__Problem details__.
Reproduce verbatim the records from their first line up to and including the line containing "(692, 218).".

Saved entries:

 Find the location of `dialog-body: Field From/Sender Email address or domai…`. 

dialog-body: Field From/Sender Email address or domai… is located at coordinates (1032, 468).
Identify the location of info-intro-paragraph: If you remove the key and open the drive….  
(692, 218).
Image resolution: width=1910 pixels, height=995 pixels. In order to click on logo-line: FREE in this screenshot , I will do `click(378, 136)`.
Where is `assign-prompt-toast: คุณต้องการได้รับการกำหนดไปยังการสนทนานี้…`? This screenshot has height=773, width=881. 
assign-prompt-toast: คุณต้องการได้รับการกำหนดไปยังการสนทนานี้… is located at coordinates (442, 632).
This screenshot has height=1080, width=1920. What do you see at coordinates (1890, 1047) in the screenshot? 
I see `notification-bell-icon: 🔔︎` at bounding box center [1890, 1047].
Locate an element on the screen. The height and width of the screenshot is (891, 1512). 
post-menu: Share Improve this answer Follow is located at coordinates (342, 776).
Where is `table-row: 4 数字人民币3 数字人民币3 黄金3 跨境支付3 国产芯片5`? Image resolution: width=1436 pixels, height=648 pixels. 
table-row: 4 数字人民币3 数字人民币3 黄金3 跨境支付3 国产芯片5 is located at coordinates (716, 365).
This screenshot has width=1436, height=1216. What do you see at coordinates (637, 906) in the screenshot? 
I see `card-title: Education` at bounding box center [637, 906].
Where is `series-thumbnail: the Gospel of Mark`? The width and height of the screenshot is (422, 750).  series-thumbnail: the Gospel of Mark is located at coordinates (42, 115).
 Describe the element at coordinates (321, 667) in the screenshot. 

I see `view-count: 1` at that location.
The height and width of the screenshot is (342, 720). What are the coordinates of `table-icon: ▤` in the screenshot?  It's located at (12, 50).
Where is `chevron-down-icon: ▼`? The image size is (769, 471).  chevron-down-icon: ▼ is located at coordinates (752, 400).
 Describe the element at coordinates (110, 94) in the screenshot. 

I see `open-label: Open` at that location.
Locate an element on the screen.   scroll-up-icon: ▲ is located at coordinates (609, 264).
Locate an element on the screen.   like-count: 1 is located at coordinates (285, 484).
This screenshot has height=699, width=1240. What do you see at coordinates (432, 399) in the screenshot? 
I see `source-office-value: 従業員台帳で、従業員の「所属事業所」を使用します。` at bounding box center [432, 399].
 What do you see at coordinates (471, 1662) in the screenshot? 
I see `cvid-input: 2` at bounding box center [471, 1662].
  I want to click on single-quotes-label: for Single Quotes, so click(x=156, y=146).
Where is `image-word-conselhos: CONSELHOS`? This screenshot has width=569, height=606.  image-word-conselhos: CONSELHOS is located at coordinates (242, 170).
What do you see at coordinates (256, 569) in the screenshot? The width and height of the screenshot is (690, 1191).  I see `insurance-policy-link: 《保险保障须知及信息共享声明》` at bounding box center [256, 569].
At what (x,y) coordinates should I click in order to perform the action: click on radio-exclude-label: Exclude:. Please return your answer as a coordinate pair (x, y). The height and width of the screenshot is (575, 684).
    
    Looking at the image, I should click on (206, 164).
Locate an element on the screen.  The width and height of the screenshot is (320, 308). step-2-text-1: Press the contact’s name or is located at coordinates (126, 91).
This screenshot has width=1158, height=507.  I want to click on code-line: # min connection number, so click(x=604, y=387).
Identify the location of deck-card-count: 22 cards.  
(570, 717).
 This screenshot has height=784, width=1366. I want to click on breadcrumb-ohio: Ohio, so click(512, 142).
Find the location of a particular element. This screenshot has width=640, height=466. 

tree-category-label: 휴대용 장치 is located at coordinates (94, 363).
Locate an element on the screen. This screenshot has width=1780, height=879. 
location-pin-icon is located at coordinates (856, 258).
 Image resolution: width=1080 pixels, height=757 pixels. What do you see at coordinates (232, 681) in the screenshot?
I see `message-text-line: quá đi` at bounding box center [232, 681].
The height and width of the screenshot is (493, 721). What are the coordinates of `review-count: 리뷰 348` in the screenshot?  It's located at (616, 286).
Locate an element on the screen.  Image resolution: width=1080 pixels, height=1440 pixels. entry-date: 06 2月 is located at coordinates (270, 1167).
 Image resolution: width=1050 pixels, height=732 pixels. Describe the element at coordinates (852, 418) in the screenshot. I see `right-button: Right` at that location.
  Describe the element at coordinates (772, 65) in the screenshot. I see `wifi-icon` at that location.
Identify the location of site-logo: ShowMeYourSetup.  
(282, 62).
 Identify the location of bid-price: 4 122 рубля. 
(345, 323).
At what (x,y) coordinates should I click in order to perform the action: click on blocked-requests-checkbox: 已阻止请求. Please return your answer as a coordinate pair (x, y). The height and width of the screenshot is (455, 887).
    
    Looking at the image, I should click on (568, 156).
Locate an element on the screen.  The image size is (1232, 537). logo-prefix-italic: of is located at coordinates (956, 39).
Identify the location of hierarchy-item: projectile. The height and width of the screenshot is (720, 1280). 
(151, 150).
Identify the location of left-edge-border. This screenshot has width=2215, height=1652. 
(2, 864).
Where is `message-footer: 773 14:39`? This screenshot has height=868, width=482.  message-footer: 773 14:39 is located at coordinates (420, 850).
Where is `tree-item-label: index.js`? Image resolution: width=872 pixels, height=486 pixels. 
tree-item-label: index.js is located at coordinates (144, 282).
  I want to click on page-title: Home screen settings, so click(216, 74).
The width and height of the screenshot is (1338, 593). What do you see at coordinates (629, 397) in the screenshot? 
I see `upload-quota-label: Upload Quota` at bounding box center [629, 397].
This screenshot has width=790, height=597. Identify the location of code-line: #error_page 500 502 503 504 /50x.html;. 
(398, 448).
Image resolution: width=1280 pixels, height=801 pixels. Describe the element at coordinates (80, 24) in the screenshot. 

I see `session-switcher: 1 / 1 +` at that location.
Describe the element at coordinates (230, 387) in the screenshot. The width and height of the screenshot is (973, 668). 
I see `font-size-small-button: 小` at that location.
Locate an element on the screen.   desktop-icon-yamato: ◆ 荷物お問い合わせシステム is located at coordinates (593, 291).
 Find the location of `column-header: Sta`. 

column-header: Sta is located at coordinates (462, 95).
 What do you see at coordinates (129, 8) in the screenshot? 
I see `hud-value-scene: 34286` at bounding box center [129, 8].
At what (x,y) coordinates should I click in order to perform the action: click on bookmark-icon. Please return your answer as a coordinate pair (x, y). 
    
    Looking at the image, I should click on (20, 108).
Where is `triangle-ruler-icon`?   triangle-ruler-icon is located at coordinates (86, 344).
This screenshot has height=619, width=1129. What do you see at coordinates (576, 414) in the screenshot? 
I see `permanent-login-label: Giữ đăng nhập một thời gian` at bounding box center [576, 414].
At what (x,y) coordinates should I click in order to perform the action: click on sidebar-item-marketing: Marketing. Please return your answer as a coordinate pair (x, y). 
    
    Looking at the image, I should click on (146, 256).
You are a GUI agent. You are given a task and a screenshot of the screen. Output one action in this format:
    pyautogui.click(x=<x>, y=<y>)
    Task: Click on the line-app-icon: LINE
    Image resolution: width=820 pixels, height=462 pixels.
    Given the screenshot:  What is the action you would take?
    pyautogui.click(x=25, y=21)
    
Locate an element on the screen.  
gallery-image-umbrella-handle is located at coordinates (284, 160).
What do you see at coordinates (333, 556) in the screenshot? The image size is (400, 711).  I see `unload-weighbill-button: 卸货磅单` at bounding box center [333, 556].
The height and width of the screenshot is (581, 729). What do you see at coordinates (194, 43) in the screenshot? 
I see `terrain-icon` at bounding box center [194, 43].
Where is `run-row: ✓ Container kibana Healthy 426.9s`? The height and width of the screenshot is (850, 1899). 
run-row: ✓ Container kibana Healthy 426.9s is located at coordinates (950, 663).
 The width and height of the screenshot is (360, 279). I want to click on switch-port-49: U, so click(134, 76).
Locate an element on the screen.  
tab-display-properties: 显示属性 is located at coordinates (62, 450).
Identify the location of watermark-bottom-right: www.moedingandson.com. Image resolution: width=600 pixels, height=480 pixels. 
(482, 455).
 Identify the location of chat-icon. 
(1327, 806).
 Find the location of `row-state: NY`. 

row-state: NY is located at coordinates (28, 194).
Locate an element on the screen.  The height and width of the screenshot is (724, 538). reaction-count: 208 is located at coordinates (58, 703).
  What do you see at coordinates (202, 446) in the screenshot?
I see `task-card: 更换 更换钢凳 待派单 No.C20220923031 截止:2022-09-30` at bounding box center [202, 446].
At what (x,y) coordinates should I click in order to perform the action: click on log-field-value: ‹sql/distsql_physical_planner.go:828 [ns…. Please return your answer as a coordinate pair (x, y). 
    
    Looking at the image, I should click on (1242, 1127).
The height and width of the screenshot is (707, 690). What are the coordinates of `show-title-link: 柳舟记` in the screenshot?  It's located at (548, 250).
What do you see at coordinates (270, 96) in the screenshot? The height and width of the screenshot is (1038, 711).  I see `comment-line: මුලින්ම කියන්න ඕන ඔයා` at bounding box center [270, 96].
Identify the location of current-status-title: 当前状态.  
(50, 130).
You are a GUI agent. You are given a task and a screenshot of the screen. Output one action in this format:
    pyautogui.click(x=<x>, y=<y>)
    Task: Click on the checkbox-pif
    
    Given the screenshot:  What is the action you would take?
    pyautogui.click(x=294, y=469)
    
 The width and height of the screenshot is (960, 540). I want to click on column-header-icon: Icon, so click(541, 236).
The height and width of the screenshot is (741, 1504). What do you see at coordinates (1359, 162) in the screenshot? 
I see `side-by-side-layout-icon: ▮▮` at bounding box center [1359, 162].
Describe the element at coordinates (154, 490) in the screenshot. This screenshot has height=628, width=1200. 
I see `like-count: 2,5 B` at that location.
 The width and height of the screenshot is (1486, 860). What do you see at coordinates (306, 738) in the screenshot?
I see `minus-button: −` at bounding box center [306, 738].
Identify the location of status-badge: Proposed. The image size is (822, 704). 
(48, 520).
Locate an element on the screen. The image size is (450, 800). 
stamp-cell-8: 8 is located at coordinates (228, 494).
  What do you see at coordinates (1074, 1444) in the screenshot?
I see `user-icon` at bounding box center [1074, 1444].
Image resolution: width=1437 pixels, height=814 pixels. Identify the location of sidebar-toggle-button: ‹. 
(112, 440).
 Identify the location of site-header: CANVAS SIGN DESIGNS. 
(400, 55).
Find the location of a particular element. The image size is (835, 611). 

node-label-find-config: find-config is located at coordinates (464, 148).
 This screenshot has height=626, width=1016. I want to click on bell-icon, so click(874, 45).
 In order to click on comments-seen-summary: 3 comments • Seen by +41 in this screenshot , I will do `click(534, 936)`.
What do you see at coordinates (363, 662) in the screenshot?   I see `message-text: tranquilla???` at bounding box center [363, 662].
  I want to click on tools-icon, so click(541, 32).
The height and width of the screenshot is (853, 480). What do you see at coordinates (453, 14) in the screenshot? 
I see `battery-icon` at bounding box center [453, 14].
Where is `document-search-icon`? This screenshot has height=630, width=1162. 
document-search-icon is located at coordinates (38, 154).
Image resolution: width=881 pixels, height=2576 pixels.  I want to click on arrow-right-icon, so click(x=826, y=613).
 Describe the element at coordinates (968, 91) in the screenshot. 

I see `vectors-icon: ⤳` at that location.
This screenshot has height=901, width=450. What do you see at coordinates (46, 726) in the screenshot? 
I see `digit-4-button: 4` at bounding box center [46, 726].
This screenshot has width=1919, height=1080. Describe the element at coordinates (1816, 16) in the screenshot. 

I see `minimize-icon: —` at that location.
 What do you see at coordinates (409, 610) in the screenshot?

__Answer box__.
 Find the location of `dialog-body: Field From/Sender Email address or domai…`. 

dialog-body: Field From/Sender Email address or domai… is located at coordinates (1032, 468).
Identify the location of info-intro-paragraph: If you remove the key and open the drive….  
(692, 218).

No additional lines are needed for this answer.